Terör örgütü, panik içinde: Terörün en büyük istismar ettiği alan halktır. O bakımdan terör örgütünün son aylardaki saldırılarında halkta kaybettiği itibarın da çok etkisi vardır. Üslendiği bölgede uluslararası ve bölgesel diplomatik gelişmelerden sezindiği intibaların da çok büyük etkisi vardır. Bu aslında kendisinin bir nevi panik içinde olduğunu göstermektedir ve bu son hareketleri tamamen panik içinde olan ve nereye gittiğini bilmeyen bir terör örgütünün davranışlarıdır. Devletimiz, milletimiz, bütün güvenlik kuvvetimiz, başta TSK olmak üzere hep beraber, sonuna kadar, kararlı bir şekilde bu işten kurtulmak ve bu işi Türkiye'de tehdit olmaktan çıkarmak için ne gerekirse yapılacağını hem dünya hem terör örgütü bilmelidir. Bu slogan olarak gelebilir ama bu devletin kararlılığıdır. İSTANBUL AA

Türk halkı hak ettiği için standartlar yükseltilmeli

AB ile tam üyelik aslında kolay bir şey değildir. Büyük bir havuza küçük bir taş düşmeyecektir. Büyük bir havuzun dengesini bozacak, oraya büyük bir varlık iniyor. Avrupa Parlamentosu'nda Almanya'dan sonra ikinci büyük grup Türk grubu olacak. Onun için bu süreç sancılı ve uzun süreçtir. Görünür görünmez engeller çıkartılacaktır ama bizim için önemli olan şudur; tam üyelik olur olmaz, bu ayrı bir şey ama Türkiye'nin bu standartlara ulaşacak değişimi yapması gerekir. Türk halkı hak ettiği için bu standartları yükseltmemiz lazım.
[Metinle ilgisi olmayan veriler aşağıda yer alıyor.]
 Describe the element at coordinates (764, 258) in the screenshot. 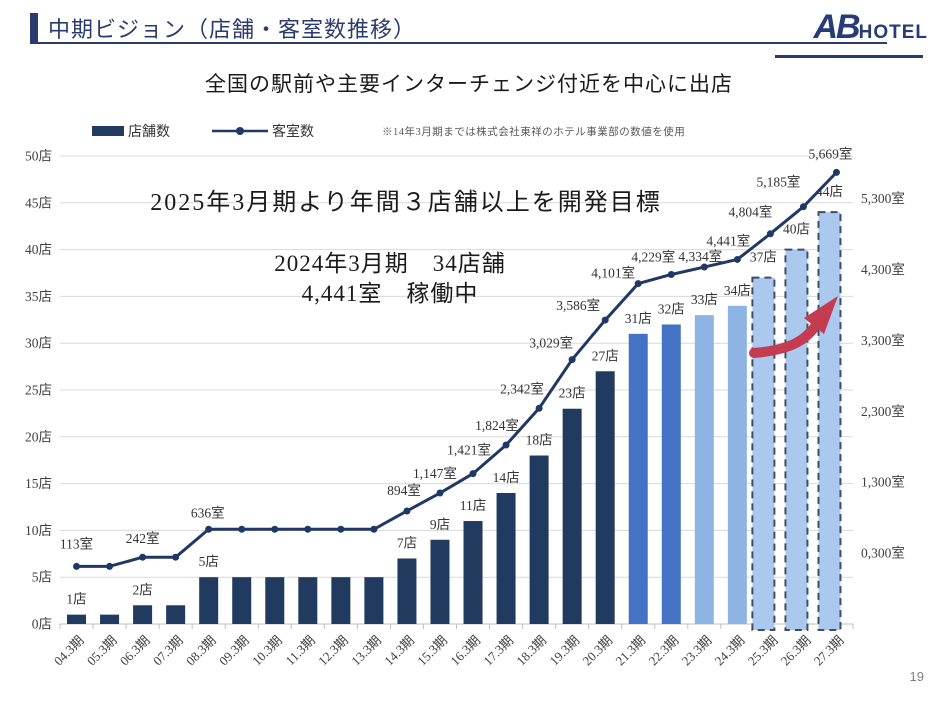

I see `bar-value-label: 37店` at that location.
Türkiye'nin dostu ve itibarı çoktur

Çoğumuz deriz ki 'aslında bizim dostumuz yoktur, hep kendi kendimizeyiz'. Bazen bunu hepimiz hissederiz. Dışişleri bakanlığı yapmış bir kişi olarak, bunu zaman zaman ben de hissetmişimdir ama şöyle bir kendimize geldiğimizde aslında öyle de değildir. Türkiye'nin itibarı da, dostu da çoktur. Çünkü dostluğu aranan bir ülkedir, düşmanlığından korkulan ve çekinilen bir ülkedir.

'İstikametimiz açık ve bellidir'

Türkiye'nin ekseni sağda mı solda mı, Doğu'da mı Batı'da mı, bunlar çok anlamlı gelmemektedir. Önemli olan Türkiye'deki değerler nedir, konuştuğumuz ortak değerlerimiz nedir, ortak değerlerimiz; demokratik, laik, hukuk devleti olmak, insan haklarına saygı, serbest piyasa ekonomisi, kadın erkek eşitliği... Bütün bunlar varsa, Türkiye Doğuda olmuş, Batı'da olmuş bunun bir anlamı yoktur. Bu yönde de istikametimiz açık ve bellidir. Türkiye, büyük bir ibretle takip edilmekle ve örnek alınmaktadır.